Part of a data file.
☆ ☆ ☆ ☆ ☆ ☆ ☆
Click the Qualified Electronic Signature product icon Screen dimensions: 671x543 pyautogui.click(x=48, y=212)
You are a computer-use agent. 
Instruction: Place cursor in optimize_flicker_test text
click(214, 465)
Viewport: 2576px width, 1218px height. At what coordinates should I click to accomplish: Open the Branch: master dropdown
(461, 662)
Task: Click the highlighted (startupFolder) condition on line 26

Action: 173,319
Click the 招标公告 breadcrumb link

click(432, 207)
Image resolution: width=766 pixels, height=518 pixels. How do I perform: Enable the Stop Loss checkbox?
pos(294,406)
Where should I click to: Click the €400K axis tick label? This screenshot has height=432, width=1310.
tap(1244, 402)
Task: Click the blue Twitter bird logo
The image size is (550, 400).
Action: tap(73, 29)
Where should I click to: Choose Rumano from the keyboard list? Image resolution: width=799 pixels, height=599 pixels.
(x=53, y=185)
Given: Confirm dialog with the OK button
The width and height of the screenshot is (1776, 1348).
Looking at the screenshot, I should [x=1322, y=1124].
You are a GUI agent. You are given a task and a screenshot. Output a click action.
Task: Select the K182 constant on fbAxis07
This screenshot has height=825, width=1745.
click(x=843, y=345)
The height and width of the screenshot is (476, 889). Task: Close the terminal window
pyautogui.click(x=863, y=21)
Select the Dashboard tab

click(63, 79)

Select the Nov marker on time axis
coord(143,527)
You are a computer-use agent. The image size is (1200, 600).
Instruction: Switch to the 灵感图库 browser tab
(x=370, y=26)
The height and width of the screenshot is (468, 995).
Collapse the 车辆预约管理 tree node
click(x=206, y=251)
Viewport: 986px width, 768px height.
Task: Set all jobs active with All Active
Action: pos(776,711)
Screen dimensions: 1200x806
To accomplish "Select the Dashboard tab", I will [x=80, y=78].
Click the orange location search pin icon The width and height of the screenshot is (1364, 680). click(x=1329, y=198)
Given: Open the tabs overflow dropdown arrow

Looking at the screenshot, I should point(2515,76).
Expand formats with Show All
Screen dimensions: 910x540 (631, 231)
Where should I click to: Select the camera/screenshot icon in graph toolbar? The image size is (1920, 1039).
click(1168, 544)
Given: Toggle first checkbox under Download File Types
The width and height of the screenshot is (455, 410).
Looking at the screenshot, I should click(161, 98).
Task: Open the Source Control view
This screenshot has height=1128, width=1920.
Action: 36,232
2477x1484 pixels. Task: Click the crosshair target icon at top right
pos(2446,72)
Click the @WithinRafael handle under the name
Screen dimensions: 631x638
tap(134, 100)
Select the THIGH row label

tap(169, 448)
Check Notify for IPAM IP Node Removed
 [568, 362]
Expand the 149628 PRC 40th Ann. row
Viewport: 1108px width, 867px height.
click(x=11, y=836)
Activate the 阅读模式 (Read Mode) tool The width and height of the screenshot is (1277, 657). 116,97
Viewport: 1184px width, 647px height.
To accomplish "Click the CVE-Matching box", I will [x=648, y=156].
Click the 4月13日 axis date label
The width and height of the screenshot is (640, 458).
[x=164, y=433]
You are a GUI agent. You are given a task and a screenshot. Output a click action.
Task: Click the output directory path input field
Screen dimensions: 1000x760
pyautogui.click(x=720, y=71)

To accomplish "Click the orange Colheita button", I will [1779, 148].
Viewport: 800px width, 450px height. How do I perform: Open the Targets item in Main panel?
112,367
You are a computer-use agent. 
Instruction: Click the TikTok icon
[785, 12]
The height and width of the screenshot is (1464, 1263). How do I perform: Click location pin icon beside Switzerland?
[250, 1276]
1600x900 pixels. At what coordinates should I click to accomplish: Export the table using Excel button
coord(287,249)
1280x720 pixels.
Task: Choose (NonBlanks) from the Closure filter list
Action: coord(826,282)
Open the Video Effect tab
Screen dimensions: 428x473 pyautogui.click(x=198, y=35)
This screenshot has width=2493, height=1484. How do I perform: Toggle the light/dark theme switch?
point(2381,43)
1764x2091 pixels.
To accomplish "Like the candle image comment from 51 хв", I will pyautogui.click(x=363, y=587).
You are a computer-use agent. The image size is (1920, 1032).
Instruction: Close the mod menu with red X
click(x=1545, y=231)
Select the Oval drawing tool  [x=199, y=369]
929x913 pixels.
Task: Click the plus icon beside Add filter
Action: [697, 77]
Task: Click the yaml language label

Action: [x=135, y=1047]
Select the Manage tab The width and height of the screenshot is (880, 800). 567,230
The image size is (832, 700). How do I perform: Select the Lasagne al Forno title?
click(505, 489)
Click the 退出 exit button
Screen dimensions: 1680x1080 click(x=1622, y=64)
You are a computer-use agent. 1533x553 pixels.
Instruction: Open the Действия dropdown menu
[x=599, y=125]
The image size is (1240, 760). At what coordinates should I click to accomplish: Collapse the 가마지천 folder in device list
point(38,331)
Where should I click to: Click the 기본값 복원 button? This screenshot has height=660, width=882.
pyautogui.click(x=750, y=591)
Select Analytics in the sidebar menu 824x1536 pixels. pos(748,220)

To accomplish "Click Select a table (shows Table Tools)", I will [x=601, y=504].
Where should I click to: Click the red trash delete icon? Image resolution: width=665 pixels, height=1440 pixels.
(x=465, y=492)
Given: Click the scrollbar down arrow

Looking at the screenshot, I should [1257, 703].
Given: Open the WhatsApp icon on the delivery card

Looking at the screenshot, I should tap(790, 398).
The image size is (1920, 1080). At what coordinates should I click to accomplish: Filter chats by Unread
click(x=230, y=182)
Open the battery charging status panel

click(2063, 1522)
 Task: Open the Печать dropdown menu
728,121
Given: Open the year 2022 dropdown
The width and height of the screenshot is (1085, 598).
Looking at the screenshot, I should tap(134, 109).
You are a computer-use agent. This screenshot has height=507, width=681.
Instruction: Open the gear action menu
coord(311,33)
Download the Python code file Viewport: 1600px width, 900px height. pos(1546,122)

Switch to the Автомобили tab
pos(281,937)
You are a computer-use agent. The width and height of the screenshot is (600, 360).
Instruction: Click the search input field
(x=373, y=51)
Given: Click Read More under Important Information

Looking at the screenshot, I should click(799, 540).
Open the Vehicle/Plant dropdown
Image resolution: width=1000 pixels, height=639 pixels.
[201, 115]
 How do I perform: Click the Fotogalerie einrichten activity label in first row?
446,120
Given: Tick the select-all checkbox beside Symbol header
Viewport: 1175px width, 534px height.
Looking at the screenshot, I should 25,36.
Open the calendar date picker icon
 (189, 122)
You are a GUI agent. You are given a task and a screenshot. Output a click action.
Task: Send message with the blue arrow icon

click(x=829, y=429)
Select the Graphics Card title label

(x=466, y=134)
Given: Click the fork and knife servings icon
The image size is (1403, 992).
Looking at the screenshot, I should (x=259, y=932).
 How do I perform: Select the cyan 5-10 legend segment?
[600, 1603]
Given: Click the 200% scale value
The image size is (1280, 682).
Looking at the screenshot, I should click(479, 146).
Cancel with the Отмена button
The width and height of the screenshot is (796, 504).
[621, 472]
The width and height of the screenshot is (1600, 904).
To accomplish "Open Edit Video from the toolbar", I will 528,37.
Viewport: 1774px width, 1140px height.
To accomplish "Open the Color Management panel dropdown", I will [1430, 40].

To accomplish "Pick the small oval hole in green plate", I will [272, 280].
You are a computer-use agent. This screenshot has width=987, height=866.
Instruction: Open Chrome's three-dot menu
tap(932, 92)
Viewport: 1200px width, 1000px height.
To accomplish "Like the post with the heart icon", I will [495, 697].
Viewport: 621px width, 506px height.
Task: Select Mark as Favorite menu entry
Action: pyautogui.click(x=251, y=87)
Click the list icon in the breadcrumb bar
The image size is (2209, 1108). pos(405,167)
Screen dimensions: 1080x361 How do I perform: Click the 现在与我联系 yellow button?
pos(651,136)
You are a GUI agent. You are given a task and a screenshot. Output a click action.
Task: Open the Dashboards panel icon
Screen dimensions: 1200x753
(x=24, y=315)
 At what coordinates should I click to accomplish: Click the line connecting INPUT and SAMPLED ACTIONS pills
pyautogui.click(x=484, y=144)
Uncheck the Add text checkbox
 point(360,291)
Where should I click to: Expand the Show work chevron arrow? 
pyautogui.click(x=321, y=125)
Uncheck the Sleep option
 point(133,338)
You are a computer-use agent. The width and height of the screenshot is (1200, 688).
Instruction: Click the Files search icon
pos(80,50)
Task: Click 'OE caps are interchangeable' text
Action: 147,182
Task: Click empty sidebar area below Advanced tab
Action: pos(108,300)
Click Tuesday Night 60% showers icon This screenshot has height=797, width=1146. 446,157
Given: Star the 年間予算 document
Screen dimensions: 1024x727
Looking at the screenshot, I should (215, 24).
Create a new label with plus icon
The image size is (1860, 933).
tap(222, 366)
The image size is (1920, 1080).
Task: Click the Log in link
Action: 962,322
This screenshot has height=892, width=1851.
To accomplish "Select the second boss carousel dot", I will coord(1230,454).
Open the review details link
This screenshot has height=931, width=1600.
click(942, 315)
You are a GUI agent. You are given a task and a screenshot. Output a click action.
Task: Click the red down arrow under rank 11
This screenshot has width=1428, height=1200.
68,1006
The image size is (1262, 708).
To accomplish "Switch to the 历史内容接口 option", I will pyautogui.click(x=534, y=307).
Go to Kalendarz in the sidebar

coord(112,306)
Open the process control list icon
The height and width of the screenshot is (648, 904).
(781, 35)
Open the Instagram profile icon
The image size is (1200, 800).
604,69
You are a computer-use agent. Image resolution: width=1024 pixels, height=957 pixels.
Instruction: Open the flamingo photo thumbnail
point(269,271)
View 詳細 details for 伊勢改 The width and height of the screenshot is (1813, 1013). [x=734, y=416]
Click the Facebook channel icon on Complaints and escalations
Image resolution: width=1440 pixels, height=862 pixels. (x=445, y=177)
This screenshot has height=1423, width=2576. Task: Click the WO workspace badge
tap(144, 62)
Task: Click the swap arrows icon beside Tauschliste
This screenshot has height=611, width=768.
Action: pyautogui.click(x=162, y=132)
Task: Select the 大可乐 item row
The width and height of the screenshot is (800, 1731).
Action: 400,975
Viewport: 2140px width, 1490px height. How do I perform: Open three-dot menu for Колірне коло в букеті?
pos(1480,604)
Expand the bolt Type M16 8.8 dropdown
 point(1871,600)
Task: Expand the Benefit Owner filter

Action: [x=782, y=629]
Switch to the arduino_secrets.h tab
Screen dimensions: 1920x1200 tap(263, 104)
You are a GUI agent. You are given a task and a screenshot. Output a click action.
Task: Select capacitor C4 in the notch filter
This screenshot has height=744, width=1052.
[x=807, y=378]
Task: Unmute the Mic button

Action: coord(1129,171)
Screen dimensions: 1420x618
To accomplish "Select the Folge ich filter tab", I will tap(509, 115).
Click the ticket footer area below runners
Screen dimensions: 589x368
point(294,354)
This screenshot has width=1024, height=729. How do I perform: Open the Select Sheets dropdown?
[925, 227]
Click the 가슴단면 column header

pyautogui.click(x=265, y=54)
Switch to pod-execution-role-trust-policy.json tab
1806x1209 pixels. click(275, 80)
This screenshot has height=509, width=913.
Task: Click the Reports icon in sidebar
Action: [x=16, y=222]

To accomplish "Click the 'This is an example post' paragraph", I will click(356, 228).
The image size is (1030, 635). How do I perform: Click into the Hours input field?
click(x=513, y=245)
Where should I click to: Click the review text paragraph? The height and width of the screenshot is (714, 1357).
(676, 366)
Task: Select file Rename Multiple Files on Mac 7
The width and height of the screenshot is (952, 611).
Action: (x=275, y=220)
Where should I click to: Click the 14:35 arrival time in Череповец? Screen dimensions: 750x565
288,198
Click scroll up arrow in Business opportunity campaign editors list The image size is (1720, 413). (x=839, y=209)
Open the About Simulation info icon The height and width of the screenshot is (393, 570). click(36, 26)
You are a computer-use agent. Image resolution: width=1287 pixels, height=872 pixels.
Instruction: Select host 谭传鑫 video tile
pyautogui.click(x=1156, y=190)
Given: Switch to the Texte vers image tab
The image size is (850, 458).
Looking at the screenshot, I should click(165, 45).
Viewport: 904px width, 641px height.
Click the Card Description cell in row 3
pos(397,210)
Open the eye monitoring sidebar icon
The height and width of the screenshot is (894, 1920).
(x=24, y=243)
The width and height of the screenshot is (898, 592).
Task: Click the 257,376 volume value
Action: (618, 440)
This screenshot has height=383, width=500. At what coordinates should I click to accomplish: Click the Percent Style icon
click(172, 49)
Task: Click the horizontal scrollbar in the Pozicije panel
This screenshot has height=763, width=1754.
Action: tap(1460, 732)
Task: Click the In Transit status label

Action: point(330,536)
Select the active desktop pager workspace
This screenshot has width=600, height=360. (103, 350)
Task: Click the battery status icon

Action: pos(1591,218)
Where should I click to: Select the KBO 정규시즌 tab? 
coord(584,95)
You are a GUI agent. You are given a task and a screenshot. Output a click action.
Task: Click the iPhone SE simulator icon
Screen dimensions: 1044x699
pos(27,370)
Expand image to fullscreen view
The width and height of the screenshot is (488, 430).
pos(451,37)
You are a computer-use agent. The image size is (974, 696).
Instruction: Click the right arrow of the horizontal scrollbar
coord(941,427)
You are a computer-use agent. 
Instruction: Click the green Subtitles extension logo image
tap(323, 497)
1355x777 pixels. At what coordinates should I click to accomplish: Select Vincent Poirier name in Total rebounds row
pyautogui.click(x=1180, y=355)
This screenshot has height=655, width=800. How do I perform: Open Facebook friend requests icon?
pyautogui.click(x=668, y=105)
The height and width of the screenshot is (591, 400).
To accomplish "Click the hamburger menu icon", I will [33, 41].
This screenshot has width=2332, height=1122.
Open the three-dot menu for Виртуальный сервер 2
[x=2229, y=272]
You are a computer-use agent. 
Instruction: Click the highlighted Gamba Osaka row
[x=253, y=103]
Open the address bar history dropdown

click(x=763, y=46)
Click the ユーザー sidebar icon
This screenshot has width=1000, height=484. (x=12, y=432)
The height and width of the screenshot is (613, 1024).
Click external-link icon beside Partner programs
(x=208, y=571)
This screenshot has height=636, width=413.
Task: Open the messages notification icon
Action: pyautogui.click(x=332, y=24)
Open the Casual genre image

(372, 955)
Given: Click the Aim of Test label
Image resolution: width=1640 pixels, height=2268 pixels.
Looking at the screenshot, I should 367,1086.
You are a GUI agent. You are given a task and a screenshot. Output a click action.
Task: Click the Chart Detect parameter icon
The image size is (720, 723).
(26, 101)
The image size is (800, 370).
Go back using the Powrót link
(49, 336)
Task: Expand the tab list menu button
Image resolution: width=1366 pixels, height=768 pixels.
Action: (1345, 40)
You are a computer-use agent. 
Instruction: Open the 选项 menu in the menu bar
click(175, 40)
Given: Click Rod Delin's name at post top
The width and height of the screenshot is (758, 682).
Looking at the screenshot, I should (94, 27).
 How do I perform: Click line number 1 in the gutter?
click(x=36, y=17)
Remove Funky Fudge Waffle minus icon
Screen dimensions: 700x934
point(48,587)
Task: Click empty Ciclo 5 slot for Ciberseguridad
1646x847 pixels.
☆ ☆ ☆ ☆ ☆ ☆ ☆
Task. Copy out the items starting at the line that contains "Create a new label with plus icon" and ending with the line that contains "Action: coord(1129,171)", including both of those lines.

Completed exercise.
Create a new label with plus icon
The image size is (1860, 933).
tap(222, 366)
The image size is (1920, 1080).
Task: Click the Log in link
Action: 962,322
This screenshot has height=892, width=1851.
To accomplish "Select the second boss carousel dot", I will coord(1230,454).
Open the review details link
This screenshot has height=931, width=1600.
click(942, 315)
You are a GUI agent. You are given a task and a screenshot. Output a click action.
Task: Click the red down arrow under rank 11
This screenshot has width=1428, height=1200.
68,1006
The image size is (1262, 708).
To accomplish "Switch to the 历史内容接口 option", I will pyautogui.click(x=534, y=307).
Go to Kalendarz in the sidebar

coord(112,306)
Open the process control list icon
The height and width of the screenshot is (648, 904).
(781, 35)
Open the Instagram profile icon
The image size is (1200, 800).
604,69
You are a computer-use agent. Image resolution: width=1024 pixels, height=957 pixels.
Instruction: Open the flamingo photo thumbnail
point(269,271)
View 詳細 details for 伊勢改 The width and height of the screenshot is (1813, 1013). [x=734, y=416]
Click the Facebook channel icon on Complaints and escalations
Image resolution: width=1440 pixels, height=862 pixels. (x=445, y=177)
This screenshot has height=1423, width=2576. Task: Click the WO workspace badge
tap(144, 62)
Task: Click the swap arrows icon beside Tauschliste
This screenshot has height=611, width=768.
Action: pyautogui.click(x=162, y=132)
Task: Select the 大可乐 item row
The width and height of the screenshot is (800, 1731).
Action: 400,975
Viewport: 2140px width, 1490px height. How do I perform: Open three-dot menu for Колірне коло в букеті?
pos(1480,604)
Expand the bolt Type M16 8.8 dropdown
 point(1871,600)
Task: Expand the Benefit Owner filter

Action: [x=782, y=629]
Switch to the arduino_secrets.h tab
Screen dimensions: 1920x1200 tap(263, 104)
You are a GUI agent. You are given a task and a screenshot. Output a click action.
Task: Select capacitor C4 in the notch filter
This screenshot has height=744, width=1052.
[x=807, y=378]
Task: Unmute the Mic button

Action: coord(1129,171)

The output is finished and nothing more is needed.